Potassium Iodide should be taken 5 hours before a release to be maximum effective.
He noted that most deaths would occur from thyroid cancer, and said that immediate notification of a possible release was needed to make potassium iodide an effective antidote to the radiation in the air. He worried that warning of an Indian Point attack would not be given in time to make maximum use of the potassium iodide medication. Beyea called for more dosages of the drug to supplied to residents.
Anticipated deaths from “delayed excess cancer fatalities” in a worst case release, he estimates would be from 5,000 to 50,000 persons).
Panic Another Fallout from the Attack.
He grimly said that the region could be crippled for years, calling a bad release from a spent fuel rod pool fire “unthinkable,” with the radiation contaminating three times the area envisioned by the Evacuation Plan. He said the region would suffer a $100 billion loss for a start in such a “bad case.”

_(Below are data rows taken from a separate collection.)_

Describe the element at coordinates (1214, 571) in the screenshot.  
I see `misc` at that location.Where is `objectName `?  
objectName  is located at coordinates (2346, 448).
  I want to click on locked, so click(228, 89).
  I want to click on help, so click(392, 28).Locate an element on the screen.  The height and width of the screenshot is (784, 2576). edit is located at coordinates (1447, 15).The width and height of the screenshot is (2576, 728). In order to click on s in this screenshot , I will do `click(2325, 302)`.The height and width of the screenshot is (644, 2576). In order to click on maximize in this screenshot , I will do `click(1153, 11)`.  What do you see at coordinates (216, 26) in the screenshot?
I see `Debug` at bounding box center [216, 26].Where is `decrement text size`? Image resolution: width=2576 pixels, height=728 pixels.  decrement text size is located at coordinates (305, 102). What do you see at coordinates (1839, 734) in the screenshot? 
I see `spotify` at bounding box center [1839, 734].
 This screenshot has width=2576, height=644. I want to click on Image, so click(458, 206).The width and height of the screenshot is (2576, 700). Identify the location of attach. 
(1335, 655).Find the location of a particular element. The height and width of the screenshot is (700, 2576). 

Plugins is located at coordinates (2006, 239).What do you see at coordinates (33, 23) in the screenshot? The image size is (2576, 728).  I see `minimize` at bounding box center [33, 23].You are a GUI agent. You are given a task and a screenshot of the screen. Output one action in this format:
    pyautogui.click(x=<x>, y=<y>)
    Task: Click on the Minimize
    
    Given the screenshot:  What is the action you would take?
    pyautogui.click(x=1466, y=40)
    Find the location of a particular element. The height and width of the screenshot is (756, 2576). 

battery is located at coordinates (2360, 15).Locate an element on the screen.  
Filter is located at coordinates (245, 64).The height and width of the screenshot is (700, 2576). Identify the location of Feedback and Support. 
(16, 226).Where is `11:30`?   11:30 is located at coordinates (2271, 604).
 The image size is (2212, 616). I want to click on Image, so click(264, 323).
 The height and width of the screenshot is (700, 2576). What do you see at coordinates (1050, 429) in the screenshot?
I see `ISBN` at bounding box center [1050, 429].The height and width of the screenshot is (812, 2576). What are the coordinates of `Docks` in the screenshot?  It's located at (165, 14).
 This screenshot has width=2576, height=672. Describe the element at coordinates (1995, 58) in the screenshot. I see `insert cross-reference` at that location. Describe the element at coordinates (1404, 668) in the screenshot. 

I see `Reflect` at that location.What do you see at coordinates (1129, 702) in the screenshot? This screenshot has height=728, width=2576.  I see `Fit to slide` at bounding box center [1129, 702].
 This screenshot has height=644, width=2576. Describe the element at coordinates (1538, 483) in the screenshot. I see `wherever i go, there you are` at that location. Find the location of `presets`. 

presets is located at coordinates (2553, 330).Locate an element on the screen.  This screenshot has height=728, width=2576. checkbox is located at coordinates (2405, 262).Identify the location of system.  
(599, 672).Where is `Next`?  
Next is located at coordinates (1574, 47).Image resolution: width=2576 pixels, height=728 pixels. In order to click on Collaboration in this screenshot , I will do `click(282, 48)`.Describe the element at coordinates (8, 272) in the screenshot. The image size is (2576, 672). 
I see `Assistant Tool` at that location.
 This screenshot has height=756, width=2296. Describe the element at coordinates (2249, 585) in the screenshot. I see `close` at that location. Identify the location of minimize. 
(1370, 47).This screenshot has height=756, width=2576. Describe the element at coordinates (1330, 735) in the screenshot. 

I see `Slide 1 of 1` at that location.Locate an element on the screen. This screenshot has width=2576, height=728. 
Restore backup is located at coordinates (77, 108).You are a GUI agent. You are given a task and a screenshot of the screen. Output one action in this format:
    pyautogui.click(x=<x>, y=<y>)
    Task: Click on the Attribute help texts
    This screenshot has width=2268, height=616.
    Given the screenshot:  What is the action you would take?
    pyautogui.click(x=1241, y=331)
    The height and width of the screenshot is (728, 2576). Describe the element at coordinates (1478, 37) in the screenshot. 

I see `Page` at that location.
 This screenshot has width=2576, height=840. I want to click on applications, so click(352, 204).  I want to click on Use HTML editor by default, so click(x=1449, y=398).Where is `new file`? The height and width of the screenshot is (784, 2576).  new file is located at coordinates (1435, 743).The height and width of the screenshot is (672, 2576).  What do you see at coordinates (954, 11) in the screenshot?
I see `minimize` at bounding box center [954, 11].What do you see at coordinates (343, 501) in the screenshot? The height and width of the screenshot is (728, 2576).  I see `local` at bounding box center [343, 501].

He said the panic, the inability to return home, with radiation “everywhere,” would be another awful side effect.
Calls for Beefing Up Response Plan; Cold Shutdown; Cask Storage.
Beyea completed his talk by beefing up the response plan, citing too much reliance on information from the Indian Point site. He said Entergy cannot be faulted for putting forth a case that the plant is safe and prepared for anything, because it is unfair to put them in the position of being “in conflict with their financial health.”
He urged supplying citizens with Hazmat masks (personal filter equipment), to avoid inhalation of radiation particles, by which radiation is absorbed by the thyroid gland.
He called for a National Research Council study of a response to a nuclear plant attack.He asked that the county and state continue to move ahead on measures to prepare for disaster and limit risk, even though Entergy and the National Research Council say the present plans is adequate and stronger measues unnecessary.
He warned officials and the public against being paralyzed by conflicting technical arguments, urging a balanced panel of experts.
What he Would Do.
His solution to the problem is to put Indian Point in “cold shutdown,” simply stopping the ongoing nuclear reaction for good. Cold shutdown, he reports, immediately begins to limit the amount of radiation created. He called for place fuel rods in small quantities in concrete casks, which he said will all but eliminate the danger of the fuel rods (now concentratede in the fuel pools) burning and releasing a steady radiation release.
Calls for the public to make the call.
Dr. Beyea’s final words to WPCNR, in chatting with him after the program, was his concern that the public act in its own self-interest, and not leave the decision on Indian Point up to the experts, or the government. He urged the public to evaluate the risks which he feels are enough to warrant a shutdown permanently.